Once people thought we live on a flat earth – which makes sense if all you see of the world is what is out the window. It must have taken a lot of guts along with a dose of extreme self confidence to be among the first who went against this belief. One example is Christopher Columbus, who made the assumption the earth was round when he sailed westward to find China – fortunately for him and his crew, he was right (about the roundness of the planet, but not the distance to China).

From the window of a commercial flight anyone can see earth’s curvature by looking at the horizon. With pictures from space, we can conclusively show the earth is round. Contrary to this evidence, flat earth societies have not disbanded.
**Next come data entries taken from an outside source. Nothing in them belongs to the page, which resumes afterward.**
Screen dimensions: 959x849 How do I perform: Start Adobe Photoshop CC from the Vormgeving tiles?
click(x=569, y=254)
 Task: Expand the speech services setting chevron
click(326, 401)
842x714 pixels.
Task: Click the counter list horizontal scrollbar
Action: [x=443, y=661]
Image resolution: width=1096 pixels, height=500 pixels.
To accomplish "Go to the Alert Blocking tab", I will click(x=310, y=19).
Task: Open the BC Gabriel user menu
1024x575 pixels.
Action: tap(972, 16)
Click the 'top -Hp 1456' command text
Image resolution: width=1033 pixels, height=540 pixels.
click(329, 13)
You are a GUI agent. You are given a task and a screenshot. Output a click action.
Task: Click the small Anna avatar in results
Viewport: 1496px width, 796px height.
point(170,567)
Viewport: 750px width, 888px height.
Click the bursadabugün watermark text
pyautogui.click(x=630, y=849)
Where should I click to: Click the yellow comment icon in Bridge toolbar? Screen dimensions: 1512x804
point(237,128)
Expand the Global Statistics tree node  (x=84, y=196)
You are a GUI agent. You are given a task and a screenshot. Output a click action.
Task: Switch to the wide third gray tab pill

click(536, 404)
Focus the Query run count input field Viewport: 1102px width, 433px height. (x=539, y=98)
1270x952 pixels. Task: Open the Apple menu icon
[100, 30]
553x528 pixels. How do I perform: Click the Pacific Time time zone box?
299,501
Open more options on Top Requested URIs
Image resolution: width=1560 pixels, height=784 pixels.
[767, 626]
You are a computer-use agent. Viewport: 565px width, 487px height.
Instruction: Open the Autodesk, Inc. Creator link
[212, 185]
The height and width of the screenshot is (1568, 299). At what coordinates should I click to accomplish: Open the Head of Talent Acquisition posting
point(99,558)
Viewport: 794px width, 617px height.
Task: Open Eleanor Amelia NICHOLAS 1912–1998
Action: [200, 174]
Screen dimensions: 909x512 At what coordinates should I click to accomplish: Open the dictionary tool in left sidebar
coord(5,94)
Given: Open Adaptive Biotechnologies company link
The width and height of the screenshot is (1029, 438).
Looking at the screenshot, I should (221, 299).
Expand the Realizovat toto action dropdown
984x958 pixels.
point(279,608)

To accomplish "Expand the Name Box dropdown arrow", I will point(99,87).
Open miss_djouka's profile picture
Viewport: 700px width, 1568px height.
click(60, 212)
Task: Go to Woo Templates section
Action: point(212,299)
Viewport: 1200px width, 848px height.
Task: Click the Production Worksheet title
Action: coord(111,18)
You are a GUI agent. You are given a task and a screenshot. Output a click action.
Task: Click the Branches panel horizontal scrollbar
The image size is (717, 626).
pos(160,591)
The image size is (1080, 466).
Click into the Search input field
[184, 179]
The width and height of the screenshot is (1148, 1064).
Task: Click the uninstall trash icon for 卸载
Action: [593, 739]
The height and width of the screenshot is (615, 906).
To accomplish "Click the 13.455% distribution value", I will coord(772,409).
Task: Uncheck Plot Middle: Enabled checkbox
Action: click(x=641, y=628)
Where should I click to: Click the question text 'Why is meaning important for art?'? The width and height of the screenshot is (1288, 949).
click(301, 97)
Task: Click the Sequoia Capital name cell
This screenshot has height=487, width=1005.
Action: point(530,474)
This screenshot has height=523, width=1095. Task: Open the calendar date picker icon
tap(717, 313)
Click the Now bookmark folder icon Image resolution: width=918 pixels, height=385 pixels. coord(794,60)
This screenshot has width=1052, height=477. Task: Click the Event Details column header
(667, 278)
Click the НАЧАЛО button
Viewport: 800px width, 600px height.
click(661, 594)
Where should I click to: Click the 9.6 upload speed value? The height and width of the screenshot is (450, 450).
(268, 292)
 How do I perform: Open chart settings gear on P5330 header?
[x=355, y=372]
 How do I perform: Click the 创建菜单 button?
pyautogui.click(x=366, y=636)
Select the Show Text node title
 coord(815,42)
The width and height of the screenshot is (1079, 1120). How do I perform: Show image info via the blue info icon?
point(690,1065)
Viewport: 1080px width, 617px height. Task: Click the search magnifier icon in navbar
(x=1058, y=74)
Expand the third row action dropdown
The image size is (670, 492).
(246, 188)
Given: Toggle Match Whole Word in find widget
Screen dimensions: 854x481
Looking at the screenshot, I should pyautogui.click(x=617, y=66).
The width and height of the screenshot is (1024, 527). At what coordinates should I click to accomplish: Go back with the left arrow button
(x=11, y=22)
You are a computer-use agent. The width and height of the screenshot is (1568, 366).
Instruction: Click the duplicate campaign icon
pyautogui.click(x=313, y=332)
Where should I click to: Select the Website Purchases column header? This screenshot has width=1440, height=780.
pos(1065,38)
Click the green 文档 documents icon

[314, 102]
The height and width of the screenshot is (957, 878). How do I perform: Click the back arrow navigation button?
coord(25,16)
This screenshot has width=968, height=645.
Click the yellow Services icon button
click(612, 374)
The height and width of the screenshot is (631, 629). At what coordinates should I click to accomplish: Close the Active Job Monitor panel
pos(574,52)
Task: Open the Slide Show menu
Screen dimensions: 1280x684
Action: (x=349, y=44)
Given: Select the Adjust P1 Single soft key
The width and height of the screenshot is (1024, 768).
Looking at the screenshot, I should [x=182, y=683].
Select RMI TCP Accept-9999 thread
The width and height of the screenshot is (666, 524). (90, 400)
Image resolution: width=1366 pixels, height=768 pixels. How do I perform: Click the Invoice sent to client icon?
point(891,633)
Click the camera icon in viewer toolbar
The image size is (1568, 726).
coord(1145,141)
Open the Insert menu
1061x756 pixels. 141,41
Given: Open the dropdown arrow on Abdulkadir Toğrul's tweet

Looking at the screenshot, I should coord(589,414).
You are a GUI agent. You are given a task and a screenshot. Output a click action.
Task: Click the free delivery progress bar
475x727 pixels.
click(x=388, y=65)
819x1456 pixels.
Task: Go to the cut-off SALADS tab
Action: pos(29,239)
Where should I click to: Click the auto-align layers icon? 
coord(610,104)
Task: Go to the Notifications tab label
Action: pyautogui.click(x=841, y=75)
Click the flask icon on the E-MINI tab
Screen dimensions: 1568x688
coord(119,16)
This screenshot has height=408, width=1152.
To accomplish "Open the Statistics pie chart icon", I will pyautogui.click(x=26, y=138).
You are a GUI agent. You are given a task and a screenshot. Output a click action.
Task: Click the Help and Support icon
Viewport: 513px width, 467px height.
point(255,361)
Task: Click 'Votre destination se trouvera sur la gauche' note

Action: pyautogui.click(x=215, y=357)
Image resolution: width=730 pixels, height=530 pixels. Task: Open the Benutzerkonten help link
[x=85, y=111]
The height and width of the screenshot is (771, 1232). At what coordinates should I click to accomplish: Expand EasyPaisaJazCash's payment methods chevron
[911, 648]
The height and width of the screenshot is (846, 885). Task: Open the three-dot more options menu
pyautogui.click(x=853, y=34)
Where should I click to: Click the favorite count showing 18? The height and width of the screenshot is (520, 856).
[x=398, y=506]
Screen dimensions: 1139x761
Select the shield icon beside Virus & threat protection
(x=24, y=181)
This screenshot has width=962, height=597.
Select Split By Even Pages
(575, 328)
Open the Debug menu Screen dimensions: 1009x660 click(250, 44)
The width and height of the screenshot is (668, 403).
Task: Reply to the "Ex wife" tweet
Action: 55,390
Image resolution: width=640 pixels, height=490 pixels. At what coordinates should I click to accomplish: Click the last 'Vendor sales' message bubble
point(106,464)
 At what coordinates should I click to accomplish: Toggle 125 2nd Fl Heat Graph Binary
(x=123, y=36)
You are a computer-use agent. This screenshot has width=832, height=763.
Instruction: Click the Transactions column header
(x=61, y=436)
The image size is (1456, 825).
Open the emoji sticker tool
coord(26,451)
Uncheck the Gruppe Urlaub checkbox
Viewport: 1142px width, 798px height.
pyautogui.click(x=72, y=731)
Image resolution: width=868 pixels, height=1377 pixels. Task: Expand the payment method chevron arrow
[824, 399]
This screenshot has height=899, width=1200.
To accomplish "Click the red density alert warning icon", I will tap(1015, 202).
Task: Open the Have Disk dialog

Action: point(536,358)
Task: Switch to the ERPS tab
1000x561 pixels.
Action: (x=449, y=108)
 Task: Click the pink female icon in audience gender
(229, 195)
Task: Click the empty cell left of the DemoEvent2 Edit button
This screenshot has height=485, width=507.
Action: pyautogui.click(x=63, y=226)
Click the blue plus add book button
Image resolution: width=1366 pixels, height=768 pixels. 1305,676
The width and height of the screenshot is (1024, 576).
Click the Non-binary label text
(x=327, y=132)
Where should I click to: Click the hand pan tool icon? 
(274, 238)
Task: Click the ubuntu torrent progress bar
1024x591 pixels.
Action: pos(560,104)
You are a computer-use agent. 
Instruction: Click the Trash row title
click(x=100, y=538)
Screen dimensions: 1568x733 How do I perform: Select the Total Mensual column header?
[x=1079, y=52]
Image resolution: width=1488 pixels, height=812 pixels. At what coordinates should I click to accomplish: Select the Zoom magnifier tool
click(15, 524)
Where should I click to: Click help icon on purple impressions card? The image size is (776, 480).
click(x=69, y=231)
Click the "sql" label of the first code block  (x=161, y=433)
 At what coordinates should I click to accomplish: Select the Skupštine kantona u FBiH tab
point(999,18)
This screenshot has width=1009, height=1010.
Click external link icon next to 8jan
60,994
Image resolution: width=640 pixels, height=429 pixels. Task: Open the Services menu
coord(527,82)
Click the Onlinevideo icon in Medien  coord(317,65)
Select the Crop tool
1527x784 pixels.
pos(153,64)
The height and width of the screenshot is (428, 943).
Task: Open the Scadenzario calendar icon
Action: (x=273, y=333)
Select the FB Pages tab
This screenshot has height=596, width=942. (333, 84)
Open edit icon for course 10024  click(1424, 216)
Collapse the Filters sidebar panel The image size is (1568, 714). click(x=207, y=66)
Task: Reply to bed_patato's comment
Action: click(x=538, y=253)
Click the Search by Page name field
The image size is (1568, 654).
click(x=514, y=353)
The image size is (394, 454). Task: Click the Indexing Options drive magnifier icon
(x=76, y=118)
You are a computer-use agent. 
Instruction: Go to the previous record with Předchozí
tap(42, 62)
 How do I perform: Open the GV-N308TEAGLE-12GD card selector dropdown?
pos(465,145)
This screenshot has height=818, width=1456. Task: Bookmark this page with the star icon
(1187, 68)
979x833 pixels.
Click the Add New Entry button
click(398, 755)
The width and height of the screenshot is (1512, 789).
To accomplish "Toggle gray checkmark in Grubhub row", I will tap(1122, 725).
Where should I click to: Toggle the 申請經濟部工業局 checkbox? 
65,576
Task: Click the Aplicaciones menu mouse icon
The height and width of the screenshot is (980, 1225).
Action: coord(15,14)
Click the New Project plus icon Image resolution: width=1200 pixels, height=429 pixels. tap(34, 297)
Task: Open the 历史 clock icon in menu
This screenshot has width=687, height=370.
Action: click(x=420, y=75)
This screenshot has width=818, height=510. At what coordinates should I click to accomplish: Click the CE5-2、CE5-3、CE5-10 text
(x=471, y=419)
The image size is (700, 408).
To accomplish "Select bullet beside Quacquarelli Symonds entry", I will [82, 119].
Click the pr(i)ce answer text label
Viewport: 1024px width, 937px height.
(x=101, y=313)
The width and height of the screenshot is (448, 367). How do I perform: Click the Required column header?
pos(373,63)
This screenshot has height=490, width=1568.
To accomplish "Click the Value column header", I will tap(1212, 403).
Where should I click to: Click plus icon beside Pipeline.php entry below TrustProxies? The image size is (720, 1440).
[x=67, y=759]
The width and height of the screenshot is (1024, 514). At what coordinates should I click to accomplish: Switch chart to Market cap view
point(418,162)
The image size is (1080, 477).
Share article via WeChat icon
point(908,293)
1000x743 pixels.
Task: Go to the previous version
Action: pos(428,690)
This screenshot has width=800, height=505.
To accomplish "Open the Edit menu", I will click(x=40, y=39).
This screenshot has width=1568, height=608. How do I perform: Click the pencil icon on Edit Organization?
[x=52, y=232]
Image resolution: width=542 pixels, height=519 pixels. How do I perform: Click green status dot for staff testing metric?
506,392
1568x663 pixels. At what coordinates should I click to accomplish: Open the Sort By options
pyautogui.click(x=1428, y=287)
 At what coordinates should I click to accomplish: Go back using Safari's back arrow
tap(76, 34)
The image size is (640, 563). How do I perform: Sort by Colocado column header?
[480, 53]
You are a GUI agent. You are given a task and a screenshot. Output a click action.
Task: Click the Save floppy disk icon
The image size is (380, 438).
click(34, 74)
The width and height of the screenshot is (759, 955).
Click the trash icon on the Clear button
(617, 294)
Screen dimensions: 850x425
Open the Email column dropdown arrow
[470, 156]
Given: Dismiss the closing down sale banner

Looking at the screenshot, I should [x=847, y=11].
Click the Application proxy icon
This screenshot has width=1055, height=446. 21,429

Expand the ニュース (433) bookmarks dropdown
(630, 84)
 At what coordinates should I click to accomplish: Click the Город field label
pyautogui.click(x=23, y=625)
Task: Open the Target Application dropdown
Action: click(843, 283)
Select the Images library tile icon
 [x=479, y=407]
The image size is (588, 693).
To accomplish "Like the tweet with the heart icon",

Why do they hold onto the idea of a flat earth?

Another idea that persisted despite contrary evidence was an ice-free polar ocean, that the only ice was around the edges and once you broke through this ice it was clear sailing. This idea dated back to the 16th century, and perhaps earlier. Joseph Moxon, a royal hydrographer working in the 1660s, continued promotion of this ice-free idea attributing it to the 24hr a day solar heat melting the ice in the summer. He also theorized that ice only formed near landmasses where the water was fresher – an idea that morphed over the next 100 years into seawater being unable to freeze by its nature (which is easy to disprove in a lab experiment).

Since an open polar sea presented a potentially lucrative short-cut, expeditions were commissioned to break through the ice and find the open sea beyond. The all failed, some more spectacularly than others. Franklin tried to break through on one of his early missions, failed and went home, while the R/V Jeannette tried, got frozen into the ice and ultimately crushed. Still more ships were sent until Nansen tried walking to the pole and found ice all the way.

The idea of an open Arctic Ocean hasn’t gone away even after it was proven to be covered in multi-year ice instead the idea has morphed into one based on science. In the 1970s the idea reared its head again when an irrigation proposal was made to divert several major Siberian rivers that normally flow into the Arctic to central Asia instead. Beneath the layer of cold Arctic waters is a layer of warmer Atlantic water. This deep warmer water is insulated from the surface because the cold water above is fresher, meaning it remains less dense even though it is colder than the water below. If less freshwater goes into the Arctic Ocean, the cold top layer could become saltier and sink below the warmer water. The warm water then could influence the surface and melt the ice.

Another way the Arctic Ocean may loose its ice is through global warming. The polar ice cap is likely to melt completely in the summer in my life time – making a shipping shortcut across the pole a seasonal possibility.

Flat earth and open polar seas were both incorrect ideas that were held onto even when contrary evidence was found. This planet has been conclusively shown to be a sphere (or, more precisely an oblate spheroid), however, an open polar sea may become a reality.